WORLD Scotland votes to decide the fate of independence movement


Scotland votes to decide the fate of independence movement


15:35, May 06, 2021

Scotland's First Minister and leader of the Scottish National Party (SNP), Nicola Sturgeon campaigns in Dumbarton, Scotland, Britain, May 5, 2021. /Reuters

Britain holds its first local and regional elections since Brexit and the COVID-19 pandemic on Thursday, triggering a showdown with British Prime Minister Boris Johnson over a new independence referendum that could reshape the country just five years since the Brexit vote.

Voting begins at 7:00 am (0600 GMT) for local councils in England, regional mayors, including in London, and for the devolved legislatures in Wales and Scotland.

Scottish First Minister Nicola Sturgeon, who also leads the pro-independence Scottish National Party (SNP), has described this election as the most important in the country's history. She vowed to demand legal powers for another referendum by the end of 2023 if her party wins a majority in the 129-seat devolved parliament in Edinburgh.

All the opinion polls suggest the SNP will win a fourth term in office, but they also indicate a recent dip in support for her party, suggesting her chances of winning a crucial outright majority are too close to accurately call.

Council staff carry ballot boxes and a sign to a van as they prepare to deliver them to polling stations ahead of Scottish parliamentary election, Edinburgh, Scotland, Britain, May 4, 2021. /Reuters

The only time the SNP has won a majority before was in 2011. Britain's then-Prime Minister David Cameron bowed to pressure and agreed to a referendum in 2014. Scots then voted by 55-45 percent to remain in the more than 300-year-old union.

Although the last independence referendum was meant to settle the matter, Britain's departure from the European Union, a perception that Scotland's government handled the COVID-19 crisis well, and antipathy to the Conservative government in London have bolstered support for going it alone.

If there was another referendum and the Scots voted to leave, it would mark the biggest shock to the United Kingdom since Irish independence a century ago.

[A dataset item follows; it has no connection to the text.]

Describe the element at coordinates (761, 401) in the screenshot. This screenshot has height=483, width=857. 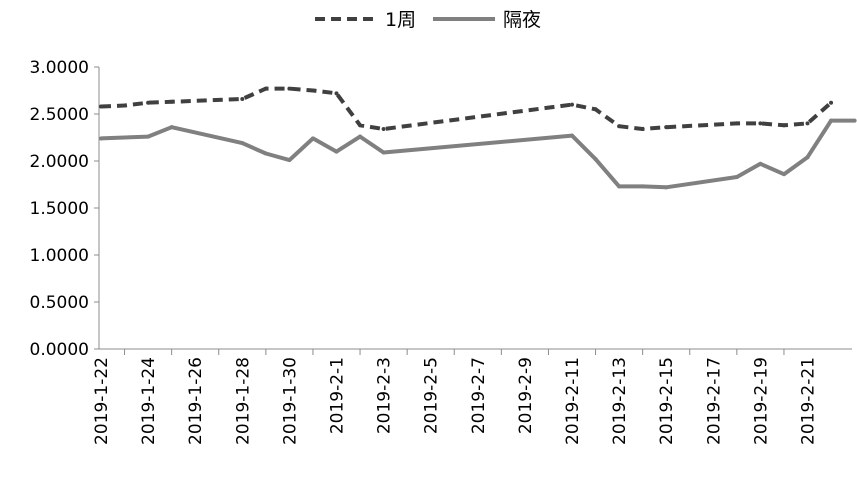
I see `x-tick-label: 2019-2-19` at that location.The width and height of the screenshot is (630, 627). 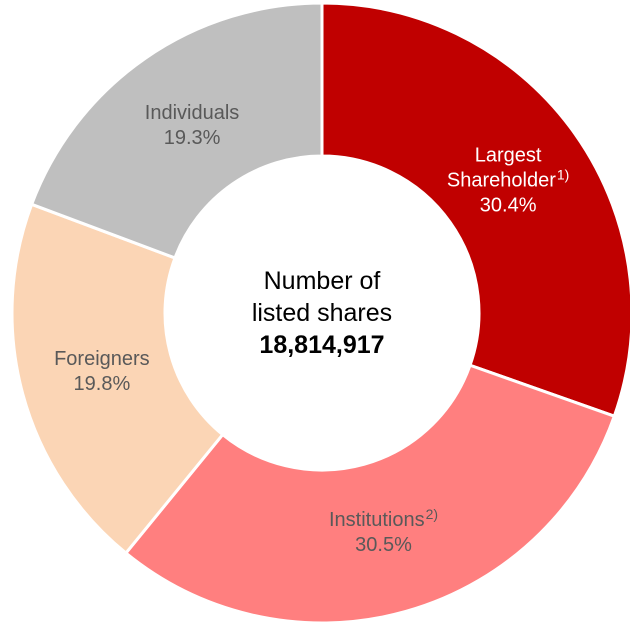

It would mean the United Kingdom would lose about a third of its landmass and almost a tenth of its population.

The British government holds that Scotland would require the permission of the British parliament to hold another referendum legally.

In January, Johnson had said he would turn down any request because the issue was settled seven years ago. The British prime minister reiterated the stance on Wednesday. "This is not the time to have a reckless and I think, irresponsible, referendum."

The SNP insists it will only hold a referendum that is legally valid, although Sturgeon's predecessor, Alex Salmond, and his newly formed Alba party, want an immediate vote.